(Collected data entries)
====================

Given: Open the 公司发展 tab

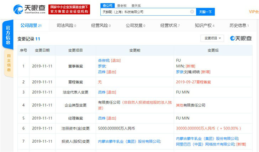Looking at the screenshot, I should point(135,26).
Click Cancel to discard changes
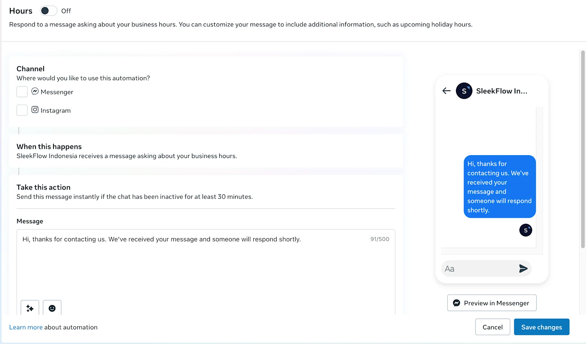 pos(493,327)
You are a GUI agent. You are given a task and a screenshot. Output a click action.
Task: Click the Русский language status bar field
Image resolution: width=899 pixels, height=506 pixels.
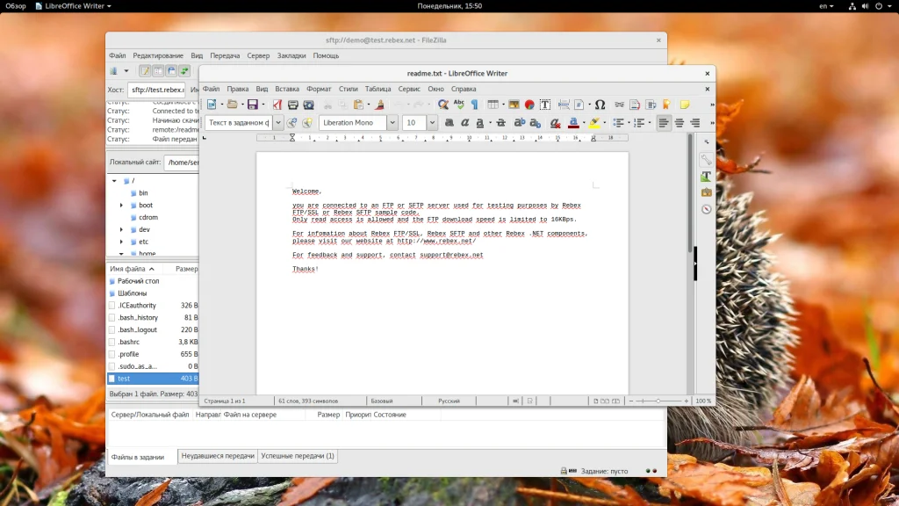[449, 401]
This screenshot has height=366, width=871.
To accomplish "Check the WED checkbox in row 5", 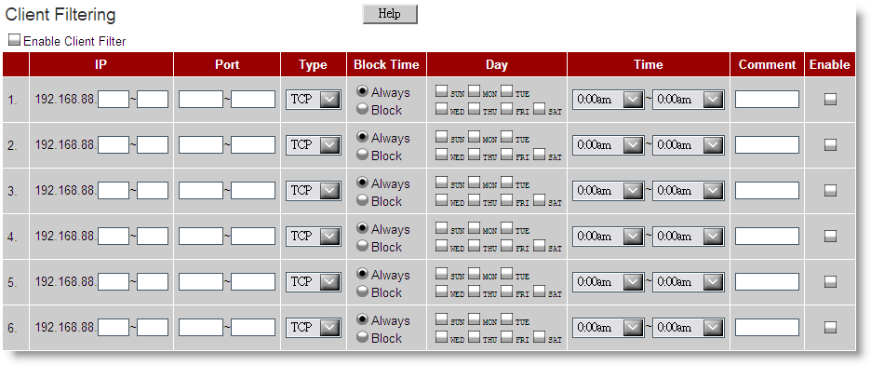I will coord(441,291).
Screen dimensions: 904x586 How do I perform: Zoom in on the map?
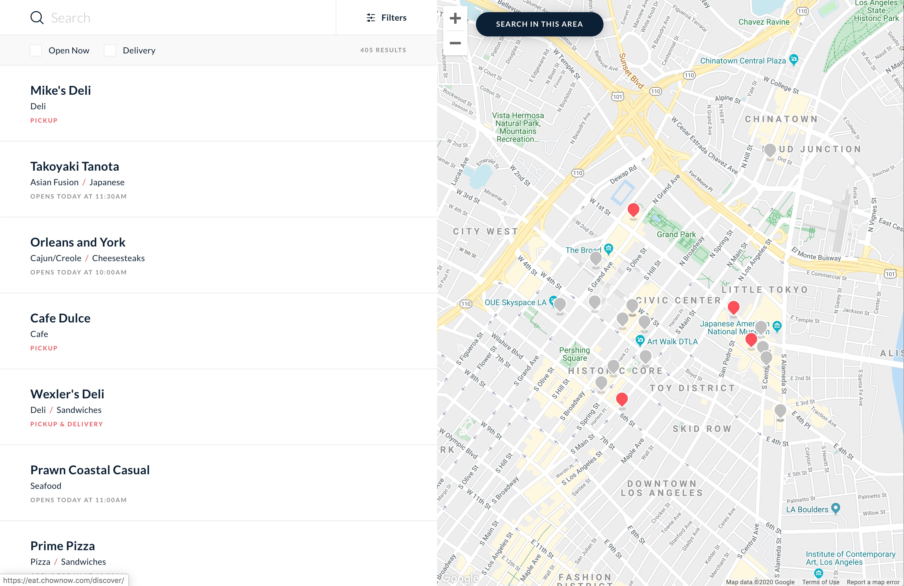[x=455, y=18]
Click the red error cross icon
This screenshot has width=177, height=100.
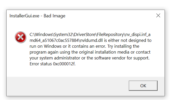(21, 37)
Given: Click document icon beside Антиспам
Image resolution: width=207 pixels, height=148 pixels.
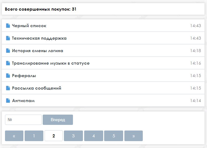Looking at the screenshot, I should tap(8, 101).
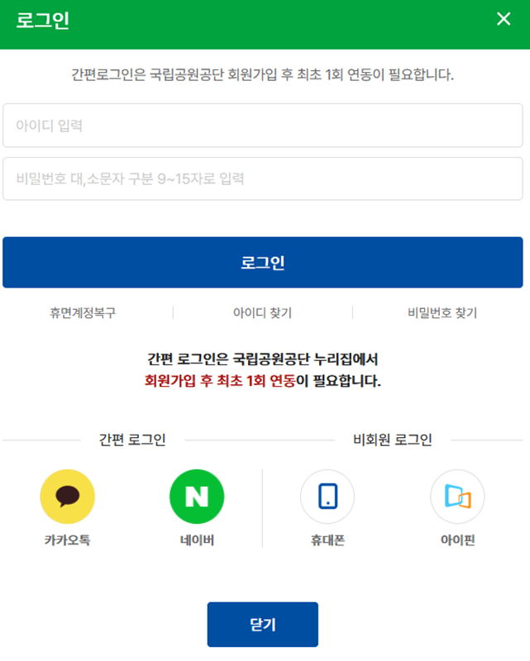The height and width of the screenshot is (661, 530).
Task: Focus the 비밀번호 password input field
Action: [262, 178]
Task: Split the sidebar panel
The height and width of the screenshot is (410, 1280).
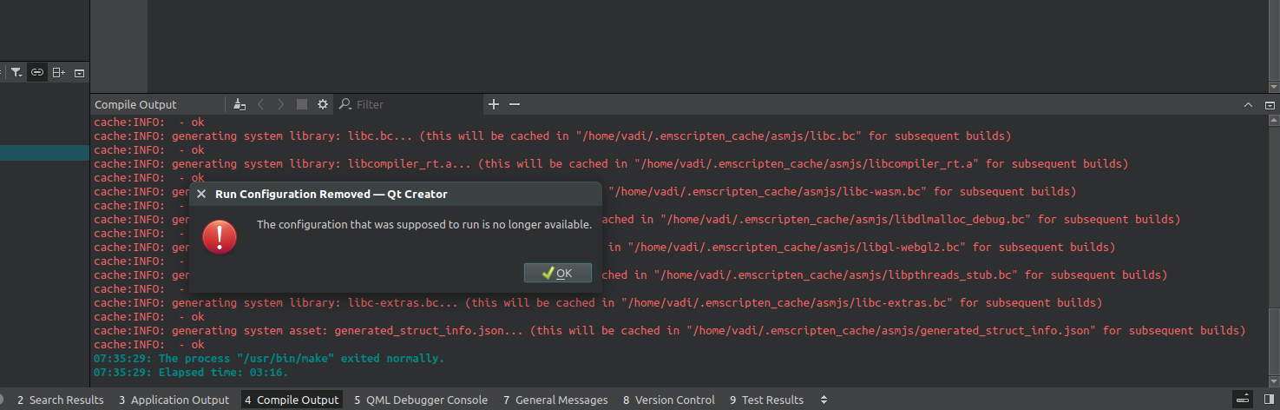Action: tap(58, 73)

====================

Reproduce as a numbered list the part of the items that begins with the line containing "Given: Click document icon beside Антиспам" and runs through the end of the items, both ends included and any blank lines dropped. Omit the pictures.

1. Given: Click document icon beside Антиспам
2. Image resolution: width=207 pixels, height=148 pixels.
3. Looking at the screenshot, I should tap(8, 101).
4. The height and width of the screenshot is (661, 530).
5. Task: Focus the 비밀번호 password input field
6. Action: [262, 178]
7. Task: Split the sidebar panel
8. The height and width of the screenshot is (410, 1280).
9. Action: tap(58, 73)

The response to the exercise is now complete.